Rewrite the lines below, from the first one down to the line containing "Settings is located", replacing "screenshot" with "screen capture" and keeping everything else the same.
[start]
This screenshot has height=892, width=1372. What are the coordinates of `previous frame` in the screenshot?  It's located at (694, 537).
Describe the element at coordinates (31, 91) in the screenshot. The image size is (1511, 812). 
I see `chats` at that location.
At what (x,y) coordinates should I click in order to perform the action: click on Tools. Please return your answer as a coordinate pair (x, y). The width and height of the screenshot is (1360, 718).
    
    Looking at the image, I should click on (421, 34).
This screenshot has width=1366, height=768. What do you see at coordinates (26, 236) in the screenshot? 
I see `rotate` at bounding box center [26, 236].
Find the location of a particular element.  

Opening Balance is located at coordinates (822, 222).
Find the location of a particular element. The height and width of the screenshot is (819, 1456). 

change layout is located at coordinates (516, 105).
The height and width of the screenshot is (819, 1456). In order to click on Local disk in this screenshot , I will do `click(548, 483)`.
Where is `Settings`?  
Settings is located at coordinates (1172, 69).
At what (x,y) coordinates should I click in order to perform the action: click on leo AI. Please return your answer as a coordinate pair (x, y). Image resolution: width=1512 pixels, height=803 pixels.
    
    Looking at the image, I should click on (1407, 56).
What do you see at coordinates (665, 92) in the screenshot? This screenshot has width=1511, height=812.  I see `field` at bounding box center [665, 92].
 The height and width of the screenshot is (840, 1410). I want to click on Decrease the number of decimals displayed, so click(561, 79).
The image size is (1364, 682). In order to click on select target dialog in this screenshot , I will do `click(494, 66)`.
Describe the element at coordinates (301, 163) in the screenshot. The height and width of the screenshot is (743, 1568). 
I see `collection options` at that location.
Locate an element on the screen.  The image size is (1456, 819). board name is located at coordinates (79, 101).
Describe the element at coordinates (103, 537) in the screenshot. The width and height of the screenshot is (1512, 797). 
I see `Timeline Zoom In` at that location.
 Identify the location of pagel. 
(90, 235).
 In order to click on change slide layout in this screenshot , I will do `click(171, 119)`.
[end]
WRITTEN ANSWER ->
This screen capture has height=892, width=1372. What are the coordinates of `previous frame` in the screen capture?  It's located at (694, 537).
Describe the element at coordinates (31, 91) in the screen capture. The image size is (1511, 812). 
I see `chats` at that location.
At what (x,y) coordinates should I click in order to perform the action: click on Tools. Please return your answer as a coordinate pair (x, y). The width and height of the screen capture is (1360, 718).
    
    Looking at the image, I should click on (421, 34).
This screen capture has width=1366, height=768. What do you see at coordinates (26, 236) in the screen capture? 
I see `rotate` at bounding box center [26, 236].
Find the location of a particular element.  

Opening Balance is located at coordinates (822, 222).
Find the location of a particular element. The height and width of the screen capture is (819, 1456). 

change layout is located at coordinates (516, 105).
The height and width of the screen capture is (819, 1456). In order to click on Local disk in this screen capture , I will do `click(548, 483)`.
Where is `Settings`?  
Settings is located at coordinates (1172, 69).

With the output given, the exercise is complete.